Edward Harrell Emory Sr. (April 14, 1937 – January 4, 2013) was an American football player and coach.  He became East Carolina University's 14th head football coach in 1980. In 1983, he guided the Pirates to an 8–3 record and a #20 ranking in the Associated Press final national poll. His three losses came at the hands of Florida State, Florida, and Miami (Florida). The football team lost by a combined score of 13 points.

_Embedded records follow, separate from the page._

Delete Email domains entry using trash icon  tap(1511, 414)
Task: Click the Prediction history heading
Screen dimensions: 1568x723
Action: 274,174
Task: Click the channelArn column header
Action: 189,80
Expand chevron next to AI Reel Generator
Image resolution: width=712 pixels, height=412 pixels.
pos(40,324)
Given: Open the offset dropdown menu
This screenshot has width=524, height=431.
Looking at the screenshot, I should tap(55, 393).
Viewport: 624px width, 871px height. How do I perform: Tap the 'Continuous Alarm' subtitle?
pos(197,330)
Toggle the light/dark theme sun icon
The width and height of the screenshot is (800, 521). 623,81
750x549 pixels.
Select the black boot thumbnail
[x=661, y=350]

Before coaching, Emory went to school at East Carolina College and was a three-year varsity letter winner and was third-team All-American in his senior year.  He was inducted into the ECU Hall of Fame in 2003.

Emory  returned to coaching at the high school level and served as head coach of the perennial North Carolina powerhouse, Richmond Senior High School in Rockingham, North Carolina, from 2001 to 2006, compiling at 77–7 record in that six-year span.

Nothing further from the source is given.